-- Opening Marker --
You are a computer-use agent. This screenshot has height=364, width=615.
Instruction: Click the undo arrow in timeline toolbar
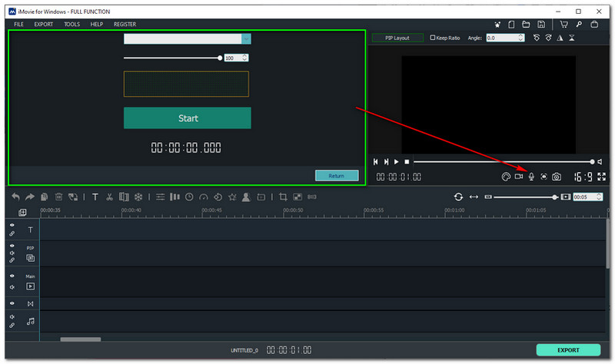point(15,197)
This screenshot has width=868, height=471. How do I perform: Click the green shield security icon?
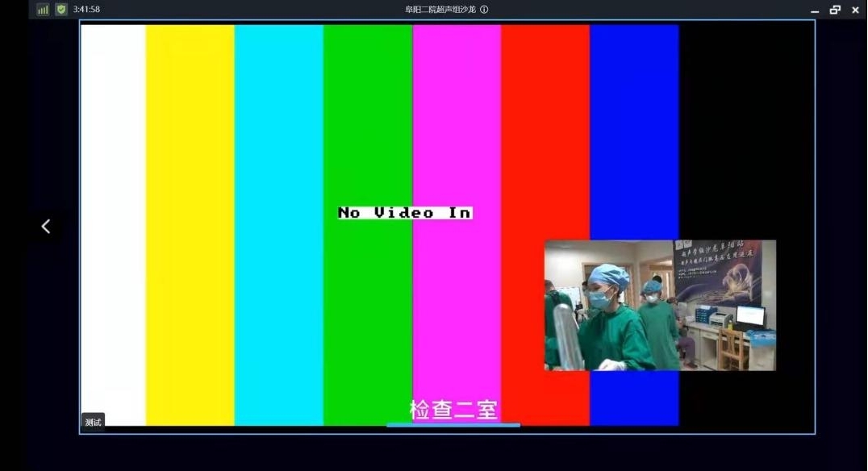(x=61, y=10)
-- Closing Marker --
-- Opening Marker --
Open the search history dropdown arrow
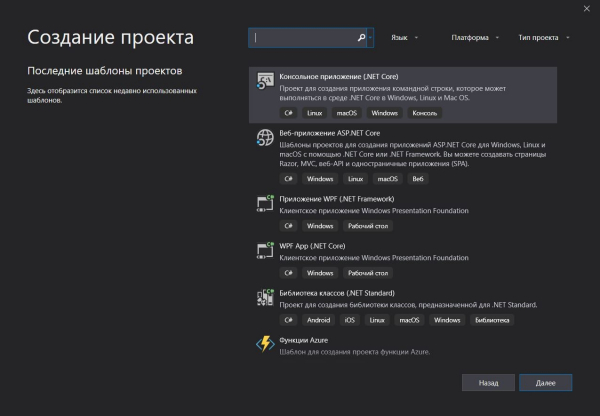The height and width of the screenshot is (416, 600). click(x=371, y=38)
-- Closing Marker --
-- Opening Marker --
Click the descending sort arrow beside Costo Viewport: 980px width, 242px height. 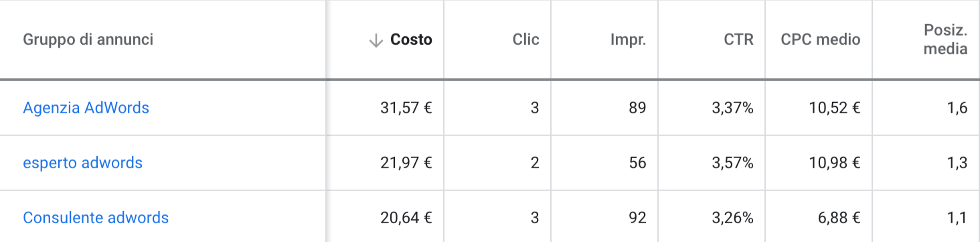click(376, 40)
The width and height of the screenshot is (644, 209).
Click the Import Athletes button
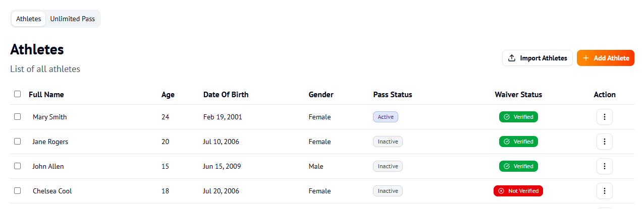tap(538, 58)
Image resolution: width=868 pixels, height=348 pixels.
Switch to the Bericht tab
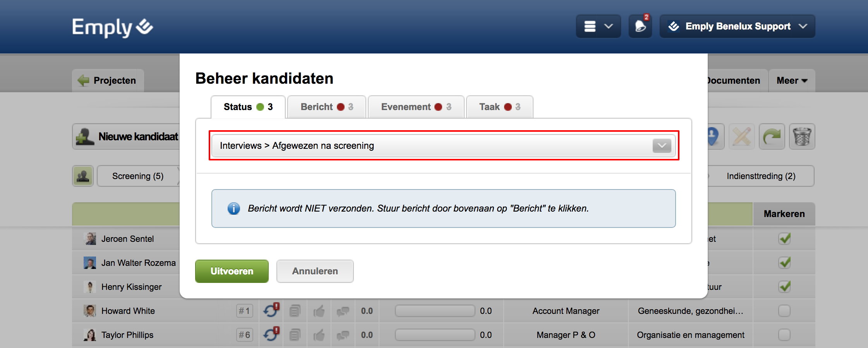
-- Closing Marker --
GOAL OF THE EXERCISE:
Retype exactly the span of lines from the one with "Image resolution: width=868" through the one with "Switch to the Bericht tab"; include both ends and omit the rest of the material.

SOLUTION FOR THIS EXERCISE:
Image resolution: width=868 pixels, height=348 pixels.
Switch to the Bericht tab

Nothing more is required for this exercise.